まぁそうは言っても、正直言えば、崇秀のお父さんの事はよく知らないし。

崇秀が嫌う程あまり良い噂を聞かないから、特に好印象と言う訳ではないんだけど。

それでも、そのお父さんが居なければ、100%崇秀が生まれなかったので、そこだけは好印象を持ってる。


だからみんな好き♪



「そぉ。でも、崇秀以外にも好きな人は居るでしょ」

「うん、そうだね。私、義理の姉の奈緒ネェの事も大好きだし。親戚の真琴ちゃんの事も好きだよ」

「他には?」

「あぁ、正直言っちゃうと。私は知り合った人が、みんな大好きなの」

「そぉ」

「うん。でもね。その中でも崇秀だけは、何所までも別格。もっと本当の事を言うと、好きとか、そう言う安っぽい感情じゃなくてね。居てくれないと、私の存在意義すら無くなっちゃう様な気がする位の存在。私にとって崇秀は、それ程までに掛け替えのない人だと思ってるよ」


少し恥ずかしいし。

崇秀のお母さんに、かなり大胆な事を言っちゃってるね。


でもね。

静流お母さんは、私のお母さんだって言ってくれた人。


嘘だけは付きたくない。



「そんなに、ウチの崇秀の事を想ってくれてるの?」

「うん!!そこは、絶対的な自信を持って断言出来るよ。崇秀とは一生一緒に居たいと思ってるもん」

「そっか。あの子も、良い子に巡り会えたみたいね。

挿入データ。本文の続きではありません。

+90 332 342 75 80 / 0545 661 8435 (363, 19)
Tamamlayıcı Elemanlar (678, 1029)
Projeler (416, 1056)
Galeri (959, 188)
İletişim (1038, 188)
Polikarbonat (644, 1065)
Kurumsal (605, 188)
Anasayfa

……でも、眞子、安易に性交渉をするのだけはダメよ。私みたいなっちゃうからね。それだけは、なにが有っても気を付けるのよ。安易にモノを考えちゃダメよ」


その心配は、今は、もぉ大丈夫だよ。


女の子に成って、少し余裕が出てきた時期には、興味本位とかで『Hしてみたいなぁ』とか思ってた事も有ったけど、今は、そんな馬鹿な感情は0。

それ処か、寧ろ、快楽に溺れて、子供が出来ちゃうのが怖い。


そう言う安易な考えは、今はしない。



「うん、解ってるよ。私、別に、崇秀とHがしたいから一緒に居る訳じゃないもん。その辺は崇秀も、よく解ってくれてるから、そんな安易な真似はしないよ。でも、お母さん、こんな言い方しか出来なくて、ごめんね」


そうなんだよね。

この『安易』って言葉は、お母さんを一番傷付ける酷い言葉だから、あまり言いたくない言葉。

それ故に、自分が悪い言い方をしか出来ていないのも十分に承知している。


でもね。

お母さんの懸念してる部分を上手く払拭させる様な言い方を、私には、他に、なにも思い付かない。


だから、こう言う風に言い方しか出来なかった。


言葉知らずで、本当に、ごめんなさい。



「うん。解ってるなら、それで良いのよ。眞子は、なにが有っても、そう言う風にだけはなっちゃイケナイからね。決して、私みたいに、後ろ指を刺される様な人生だけは歩まないで頂戴ね」

「『!?』お母さん、そんな言い方はしないで!!」

「えっ?」

「お母さんは、後ろ指を刺されれる様な人生なんか、なに1つとして送ってないよ!!世界一立派なお母さんだよ!!……それに、もしお母さんが、その時、崇秀を生む決心をしてくれなかったら、私は、一生こんな幸せな気持ちには成れる事はなかった。だから、もぅ1度言うね。……崇秀を産んでくれて、ありがとう、お母さん。本当に感謝してますし、大好きです」

「眞子……」


本当に感謝してます。



「あぁでも。……ちょっと、生意気だったかな?」


私がそう言うと、お母さんは、背中からソッと優しく私を抱き締めてくれた。



「……良かった。……私、崇秀を産んで本当に良かった。こんな良い子と巡り逢わせて貰えるなんて、あの子にも感謝しないとね。それと、ありがとうね、眞子」

「そんな。私こそ、ありがとう、お母さん。私、2人にもっと気に入って貰える様にイッパイ努力するね」


また生意気ですね。


……すみません。



「はぁ……。でも、ホント眞子には、まいっちゃうね。まさか、こんな事まで言って貰えるなんてね。早く、眞子が結婚出来る年になって欲しいわ。直ぐにでも、アナタを正式に仲居間家の子にしたい心境よ」

「本当?もし本当なら嬉しい。だから、その時は、宜しくお願いします」

「そうね。楽しみにしてるわ」

「はい」


私も、早く、本当のお母さんの子になりたいです。


……って、お母さん?なんで、私のオッパイ揉んでるのかな?


それ……今の、この感動的なシーンには関係なくない?


って言うか、これ、本当の母娘なら猶更やらないよね?


――――――――――――――――――――――――――――――――――――――


【後書き】

最後までお付き合い下さり、誠にありがとうございましたぁ<(_ _)>


こう言う語らいがあってこそ、他人同士が、本当の親子の様に振舞えるようになって行く。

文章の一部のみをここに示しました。